### About this task
Return each line exactly, from the one that has "野菜料理 (428, 447)" through the end of the entries, both ends included. Pictures do not belong.

Collected data

■ ■ ■

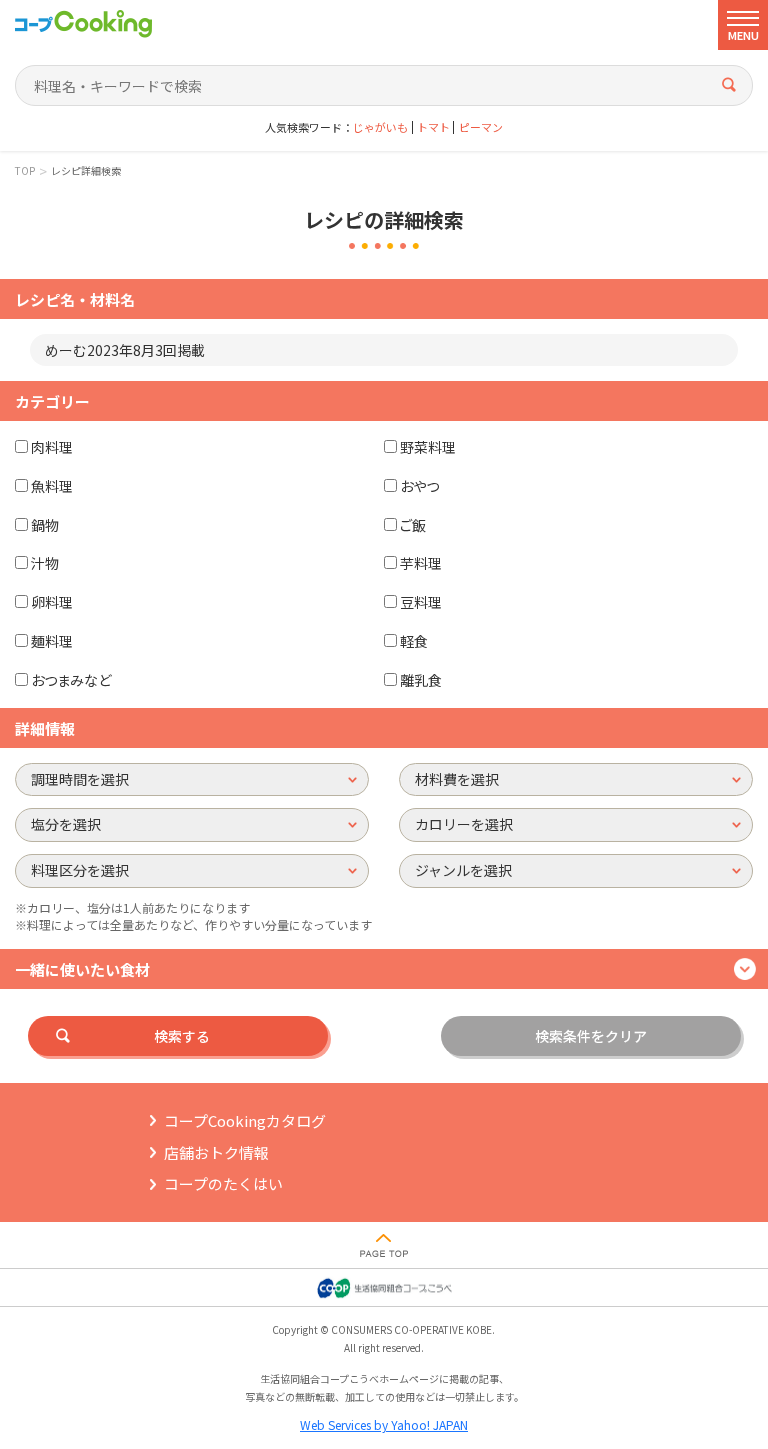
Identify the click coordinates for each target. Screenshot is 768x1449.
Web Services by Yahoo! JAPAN (384, 1424)
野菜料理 (428, 447)
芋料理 (421, 563)
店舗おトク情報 (216, 1152)
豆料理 (421, 602)
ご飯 (413, 525)
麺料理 (52, 641)
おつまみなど (71, 680)
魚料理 (52, 486)
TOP (25, 171)
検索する (182, 1036)
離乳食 (421, 680)
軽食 (414, 641)
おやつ (419, 486)
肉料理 (52, 447)
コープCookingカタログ (245, 1120)
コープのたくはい (223, 1183)
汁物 (45, 563)
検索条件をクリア (591, 1036)
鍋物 (45, 525)
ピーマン (481, 127)
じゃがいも (380, 127)
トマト (433, 127)
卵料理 (52, 602)
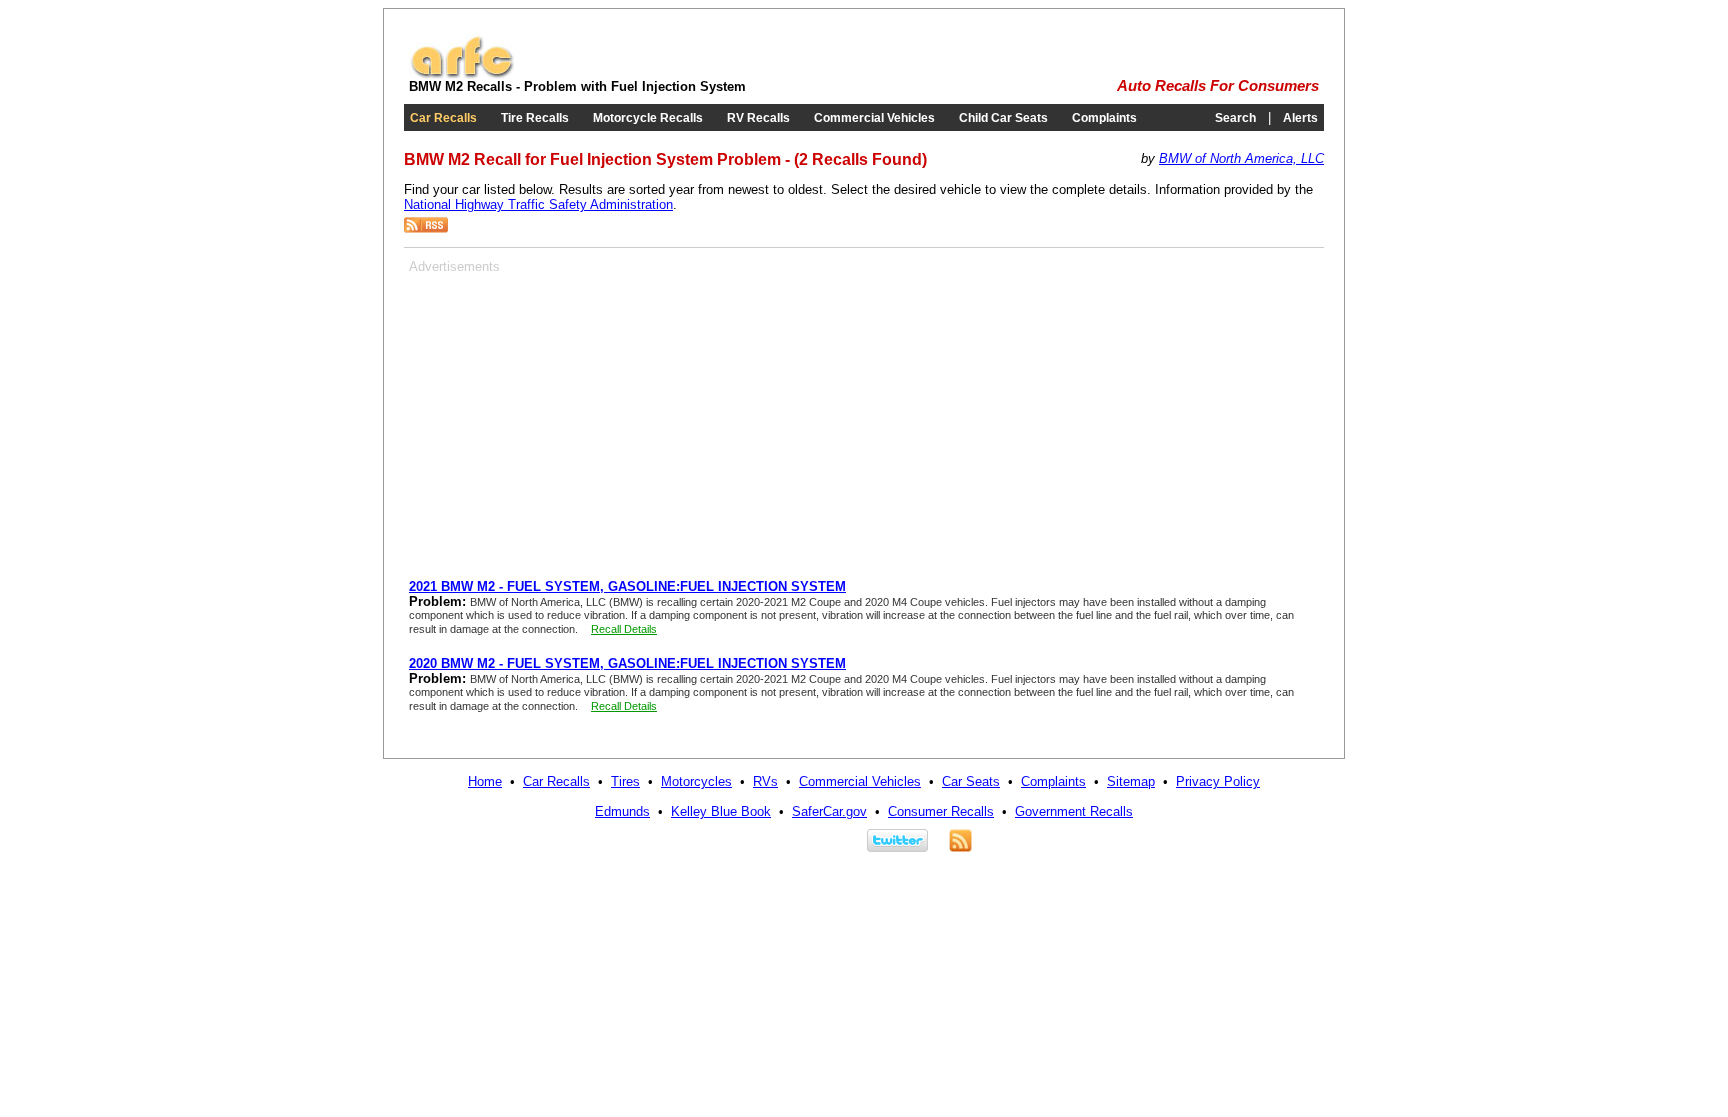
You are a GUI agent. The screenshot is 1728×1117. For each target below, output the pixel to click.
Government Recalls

■ ■ ■

### Response area
野菜料理 (428, 447)
芋料理 (421, 563)
店舗おトク情報 (216, 1152)
豆料理 (421, 602)
ご飯 (413, 525)
麺料理 (52, 641)
おつまみなど (71, 680)
魚料理 (52, 486)
TOP (25, 171)
検索する (182, 1036)
離乳食 (421, 680)
軽食 (414, 641)
おやつ (419, 486)
肉料理 (52, 447)
コープCookingカタログ (245, 1120)
コープのたくはい (223, 1183)
汁物 (45, 563)
検索条件をクリア (591, 1036)
鍋物 (45, 525)
ピーマン (481, 127)
じゃがいも (380, 127)
トマト (433, 127)
卵料理 (52, 602)
You are a GUI agent. The screenshot is 1728×1117. For each target below, output the pixel to click.
Government Recalls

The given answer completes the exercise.